How AWS Resilience Hub works

AWS Resilience Hub helps you proactively prepare and protect your AWS applications from disruptions. The AWS Resilience Hub offers resiliency assessment and validation that integrate into your software development lifecycle to uncover resiliency weaknesses. AWS Resilience Hub helps you to estimate whether or not the recovery time objective (RTO) and recovery point objective (RPO) targets for your applications can be met, and helps resolve issues before they are released into production.

After you deploy an AWS application into production, you can use AWS Resilience Hub to continue tracking the resiliency posture of your application. If an outage occurs, AWS Resilience Hub sends a notification to the operator to launch the associated recovery process.


    Flowchart that shows how AWS Resilience Hub works.

The following steps provide a high-level outline of how AWS Resilience Hub works.

1. Describe the existing AWS application that you want to protect from disruptions as an AWS Resilience Hub application and then set resiliency objectives for the application.

When you describe the application, you import resources from AWS CloudFormation stacks, Terraform state files, AWS Resource Groups, Amazon Elastic Kubernetes Service (Amazon EKS) clusters, or an AppRegistry to form the structural basis of an application in AWS Resilience Hub. You can also use an existing application to build off an existing structure. Then, you attach a resiliency policy to the application.
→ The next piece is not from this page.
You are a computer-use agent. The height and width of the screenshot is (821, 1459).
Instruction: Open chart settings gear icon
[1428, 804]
An AWS Resilience Hub resiliency policy contains the information and objectives that are used to assess whether your application can recover from a disruption type, such as software or hardware disruption. When you create a resiliency policy, you define the RTO and RPO targets for the disruption types. These objectives are used to estimate whether the application meets the resiliency policy.

2. Assess the application to learn whether it meets your objectives.
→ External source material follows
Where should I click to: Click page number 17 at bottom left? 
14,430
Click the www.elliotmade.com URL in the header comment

After you describe your application and attach a resiliency policy to it, run a resiliency assessment. The assessment evaluates your application configuration against the resiliency policy that is attached to the application and generates a report. The report shows how your application measures against the objectives in your resiliency policy.

3. Receive recommendations to improve resiliency.
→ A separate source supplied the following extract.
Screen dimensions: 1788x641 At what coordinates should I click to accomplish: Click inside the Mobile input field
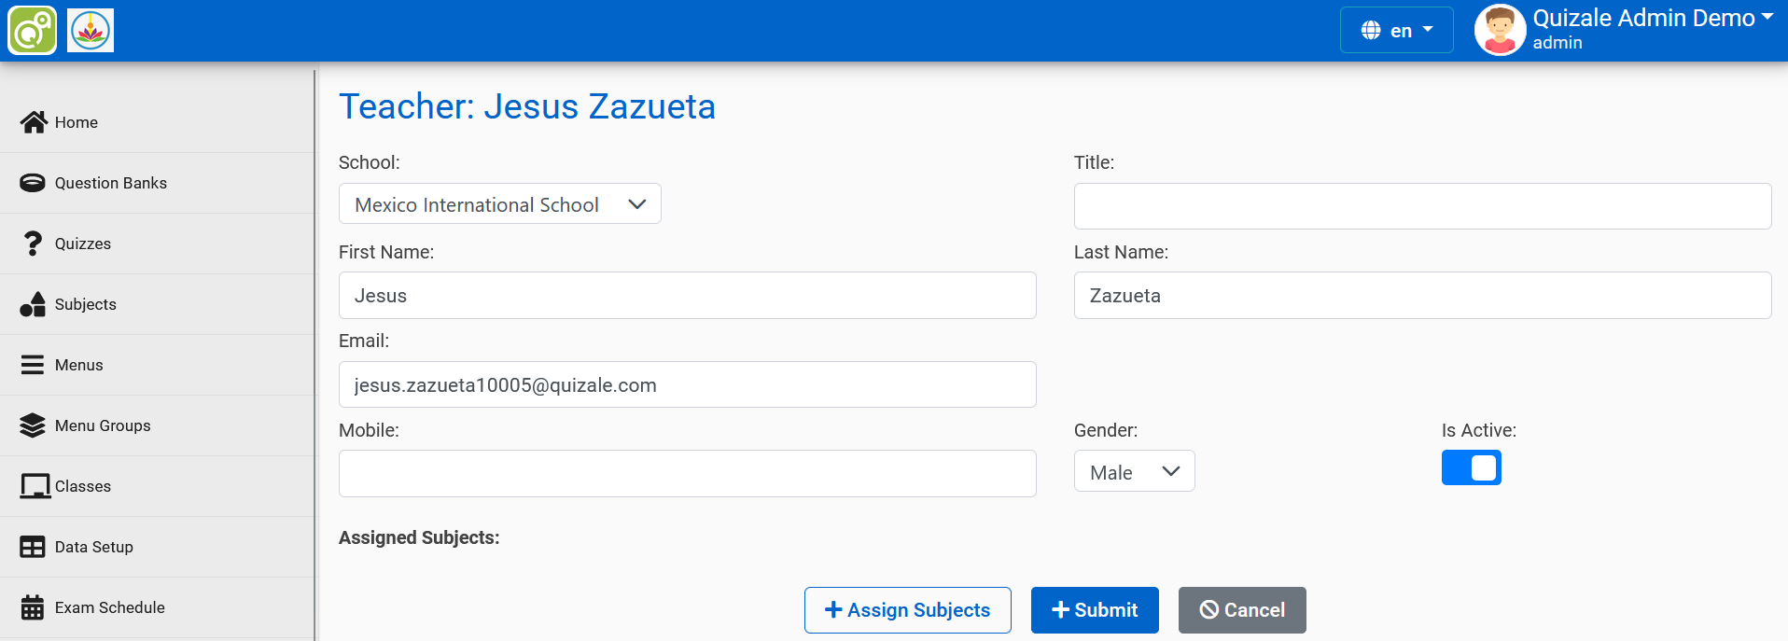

To improve resiliency, update your application and resiliency policy according to the recommendations from the assessment report. Recommendations include configurations of components, alarms, tests, and recovery SOPs. Then, you can run another assessment and compare the results with the previous report to see how much resiliency improves. Reiterate this process until your estimated workload RTO and estimated workload RPO meets your RTO and RPO targets.

4. Validate objectives and disaster recovery procedures.

Run tests to measure the resiliency of your AWS resources and the amount of time it takes to recover from application, infrastructure, Availability Zone, and AWS Region outages. To measure resiliency, these tests simulate outages of your AWS resources. Examples of outages include network unavailable errors, failovers, stopped processes, Amazon RDS boot recovery, and problems with your Availability Zone.

5. View and track your application resiliency over time.

After you deploy an AWS application into production, you can use AWS Resilience Hub to continue tracking the resiliency posture of the application. If an outage occurs, the operator can view the outage in AWS Resilience Hub and launch the associated recovery process.

6. Start recovery if there is a disruption.

If an application disruption occurs, AWS Resilience Hub helps identify the type of disruption and alerts the operator. Then, the operator can launch the associated SOP for recovery.